Specifying models using model builder

Treelite supports loading models from major tree libraries, such as XGBoost and scikit-learn. However, you may want to use models trained by other tree libraries that are not directly supported by Treelite. The model builder is useful in this use case.

What is the model builder?

The ModelBuilder class is a tool used to specify decision tree ensembles programmatically.

Example: Regressor

Consider the following regression model, consisting of two trees:

../_images/builder_toy1.svg../_images/builder_toy2.svg

Note

Provision for missing data: default directions

Decision trees in Treelite accomodate missing data by indicating the default direction for every test node. In the diagram above, the default direction is indicated by label “Missing.” For instance, the root node of the first tree shown above will send to the left all data points that lack values for feature 0.

For now, let’s assume that we’ve somehow found optimal choices of default directions at training time. For detailed instructions for actually deciding default directions, see Section 3.4 of the XGBoost paper.

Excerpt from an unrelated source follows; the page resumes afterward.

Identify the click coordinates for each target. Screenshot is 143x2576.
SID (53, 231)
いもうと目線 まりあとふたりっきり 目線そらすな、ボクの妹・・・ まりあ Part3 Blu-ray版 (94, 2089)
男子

Let us construct this ensemble using the model builder. First step is to assign unique integer key to each node. In the following diagram, integer keys are indicated in red. Note that integer keys need to be unique only within the same tree.

../_images/builder_toy1_1.svg../_images/builder_toy2_1.svg

Next, we create a model builder object by calling the constructor for ModelBuilder with some model metadata.

import treelite
from treelite.model_builder import (
  Metadata,
  ModelBuilder,
  PostProcessorFunc,
  TreeAnnotation,
)
builder = ModelBuilder(
  threshold_type="float32",
  leaf_output_type="float32",
  metadata=Metadata(
    num_feature=3,
    task_type="kRegressor",  # Regression model
    average_tree_output=False,
    num_target=1,
    num_class=[1],   # Set num_class=1 for regression model
    leaf_vector_shape=(1, 1),  # Each tree outputs a scalar
  ),
  # Every tree generates output for target 0, class 0
  tree_annotation=TreeAnnotation(num_tree=2, target_id=[0, 0], class_id=[0, 0]),
  # The link function for the output is the identity function
  postprocessor=PostProcessorFunc(name="identity"),
  # Add this value for all outputs. Also known as the intercept.
  base_scores=[0.0],
)

The model generates output for a single output target, so we set num_target=1. Also, the model produces a continuous output, so we set num_class=[1]. num_class is an array because each output target has a unique number of classes. We will later look at an example where a model produces multiple output targets.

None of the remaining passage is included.